--- Problem ---
The answer must consist solely of the lines from the one with "seleccionar todo (1048, 608)" through the last line of the data, copied exactly, with no pictures.

--- Supplied data ---
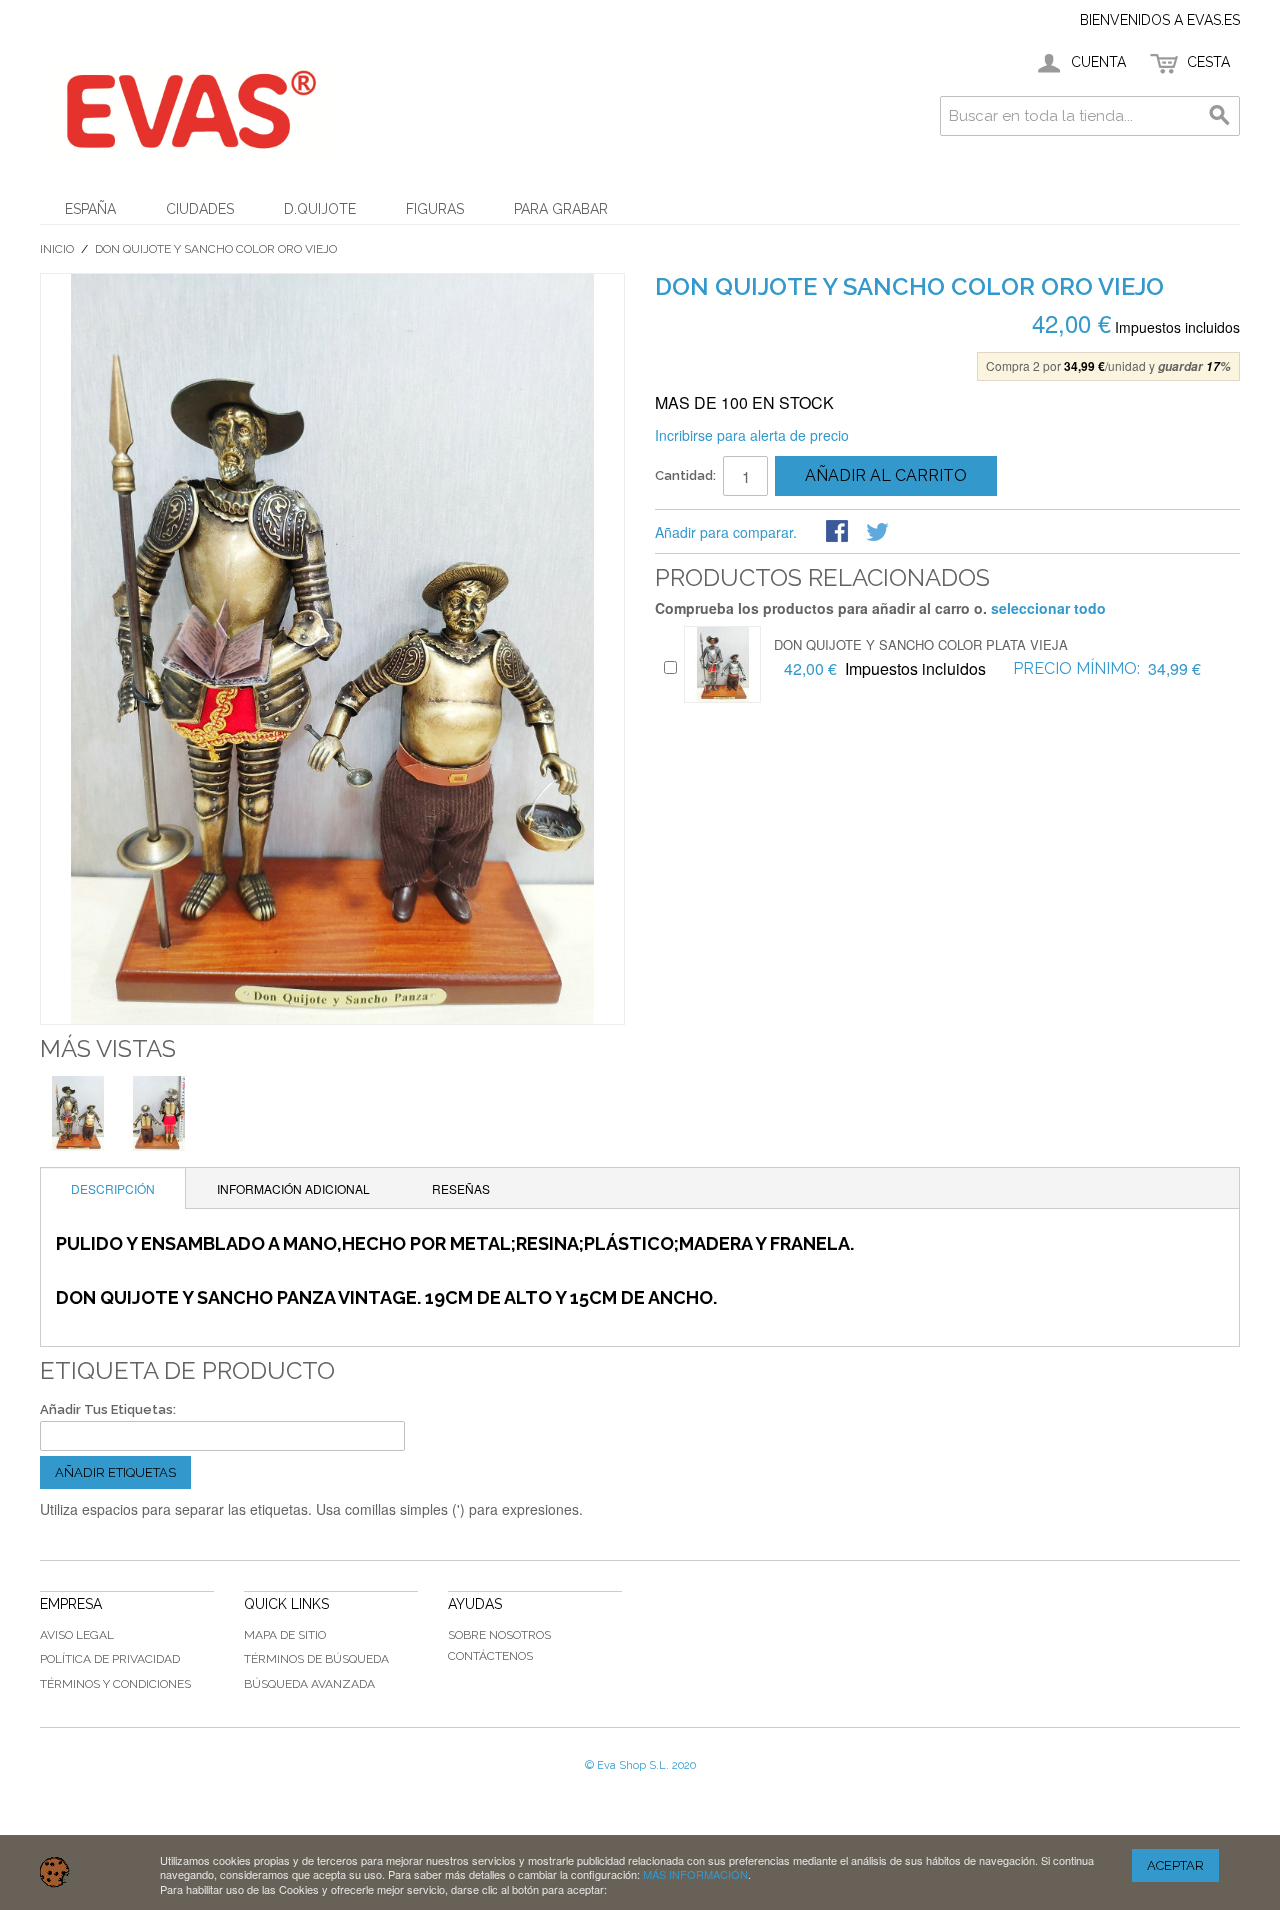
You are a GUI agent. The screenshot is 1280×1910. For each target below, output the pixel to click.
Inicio (57, 249)
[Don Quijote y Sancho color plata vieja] (722, 664)
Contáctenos (490, 1656)
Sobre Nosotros (499, 1635)
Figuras (435, 209)
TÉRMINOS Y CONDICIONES (115, 1684)
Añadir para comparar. (726, 532)
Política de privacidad (110, 1659)
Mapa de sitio (285, 1635)
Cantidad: (685, 475)
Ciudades (200, 209)
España (90, 209)
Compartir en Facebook (839, 533)
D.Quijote (320, 209)
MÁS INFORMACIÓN (695, 1874)
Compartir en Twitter (879, 533)
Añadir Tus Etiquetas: (108, 1409)
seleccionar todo (1048, 608)
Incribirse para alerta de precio (752, 435)
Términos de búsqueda (316, 1659)
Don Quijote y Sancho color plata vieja (921, 644)
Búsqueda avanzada (309, 1684)
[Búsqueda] (1220, 116)
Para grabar (561, 209)
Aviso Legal (77, 1635)
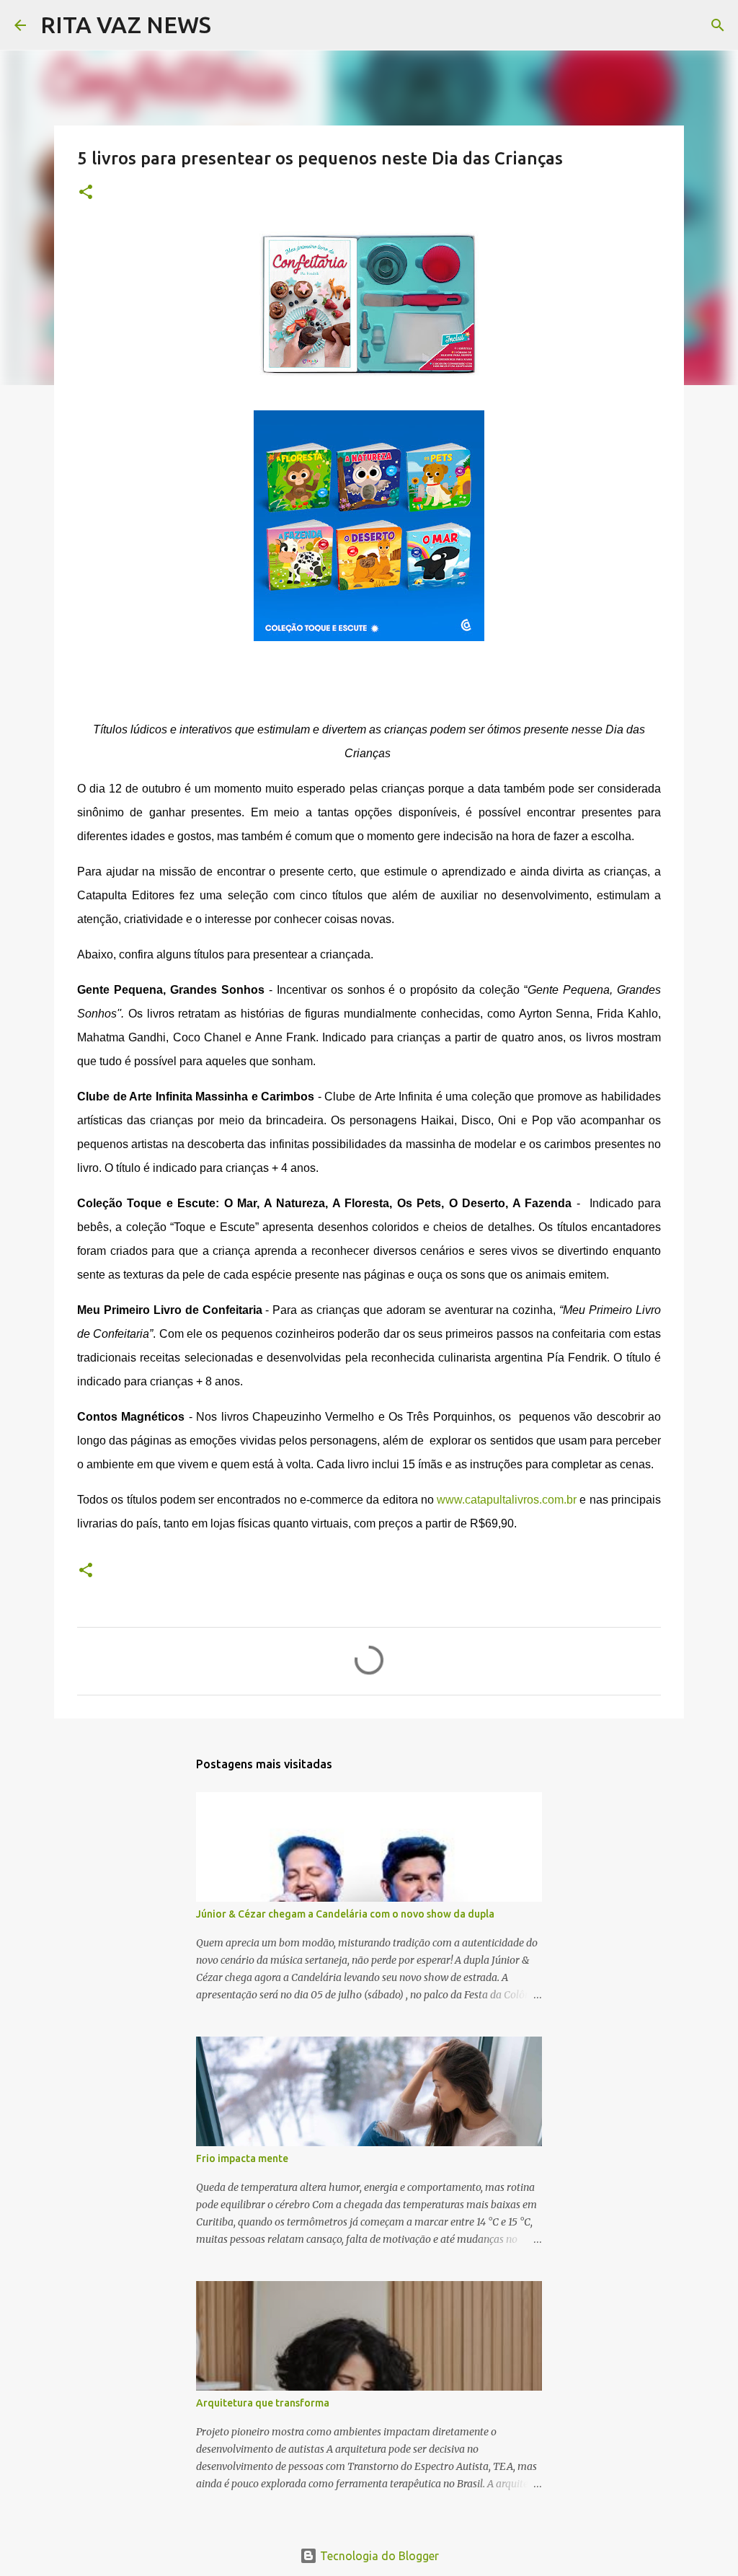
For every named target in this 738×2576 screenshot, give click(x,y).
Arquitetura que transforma (262, 2403)
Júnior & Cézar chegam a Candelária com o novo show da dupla (345, 1914)
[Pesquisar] (231, 25)
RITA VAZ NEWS (125, 25)
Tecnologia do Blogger (378, 2555)
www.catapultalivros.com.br (505, 1500)
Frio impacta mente (242, 2158)
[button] (85, 193)
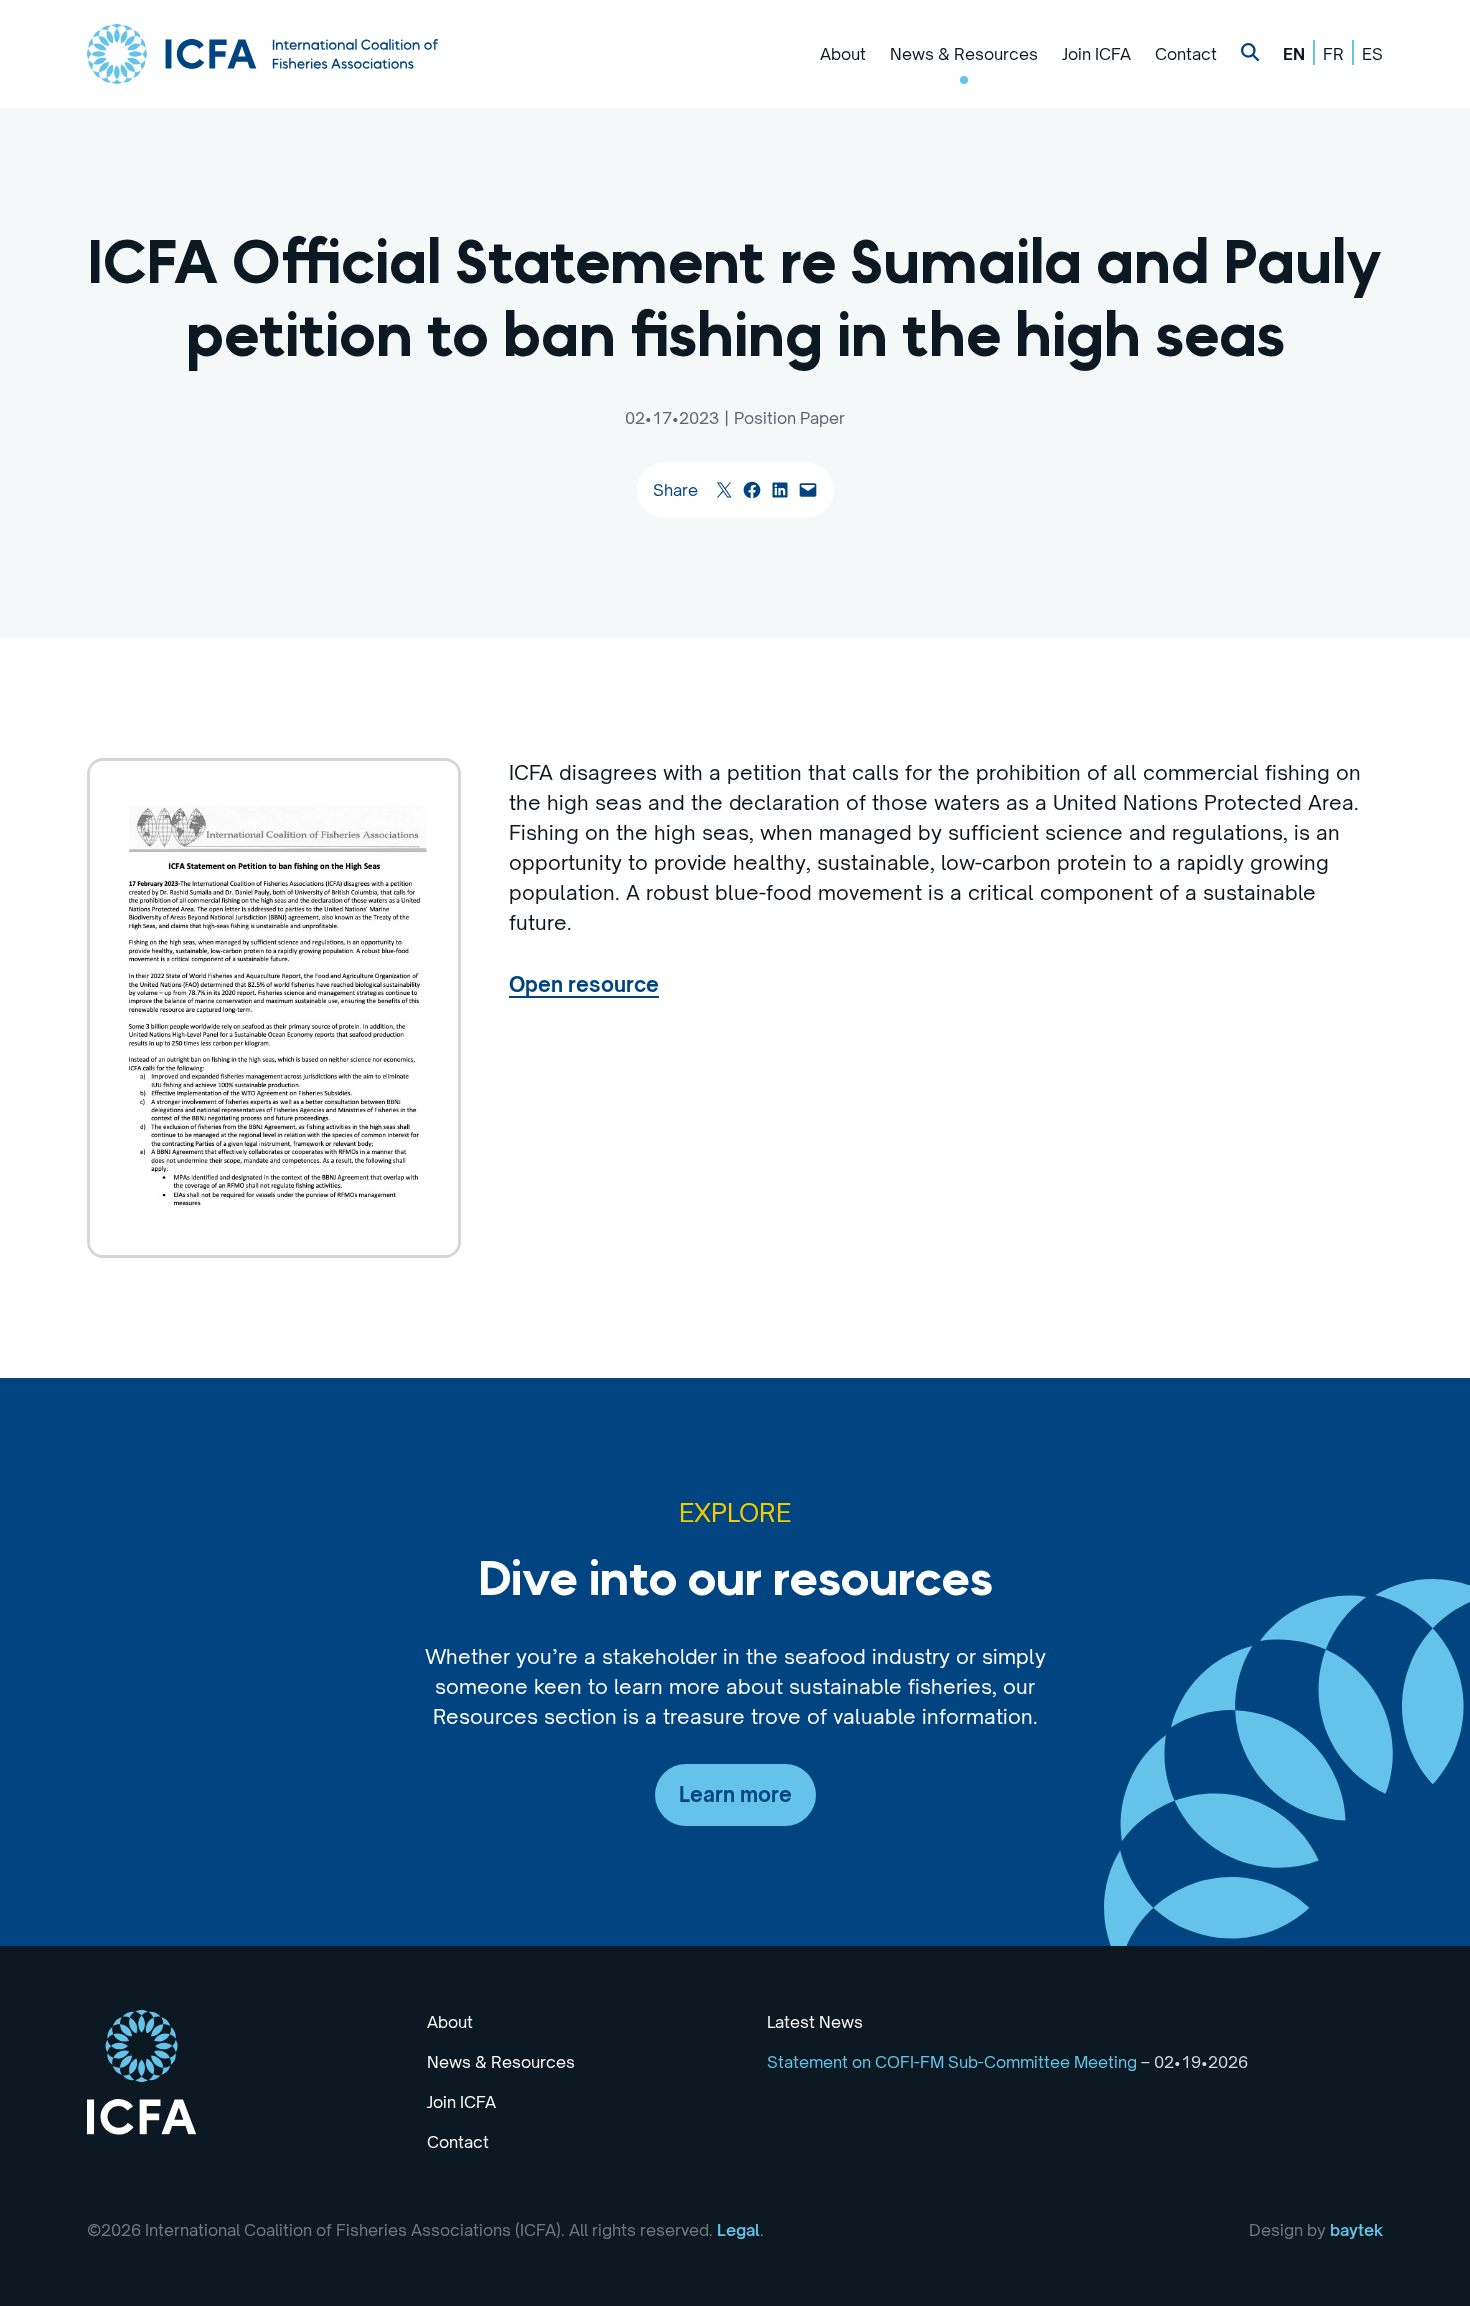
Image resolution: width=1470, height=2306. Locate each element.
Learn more (735, 1794)
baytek (1356, 2230)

--- Exercise result ---
seleccionar todo (1048, 608)
Incribirse para alerta de precio (752, 435)
Términos de búsqueda (316, 1659)
Don Quijote y Sancho color plata vieja (921, 644)
Búsqueda avanzada (309, 1684)
[Búsqueda] (1220, 116)
Para grabar (561, 209)
Aviso Legal (77, 1635)
For every named target in this 738×2576 screenshot, give click(x,y).
Arquitetura que transforma (262, 2403)
Júnior & Cézar chegam a Candelária com o novo show da dupla (345, 1914)
[Pesquisar] (231, 25)
RITA VAZ NEWS (125, 25)
Tecnologia do Blogger (378, 2555)
www.catapultalivros.com.br (505, 1500)
Frio impacta mente (242, 2158)
[button] (85, 193)
Image resolution: width=1470, height=2306. Locate each element.
Learn more (735, 1794)
baytek (1356, 2230)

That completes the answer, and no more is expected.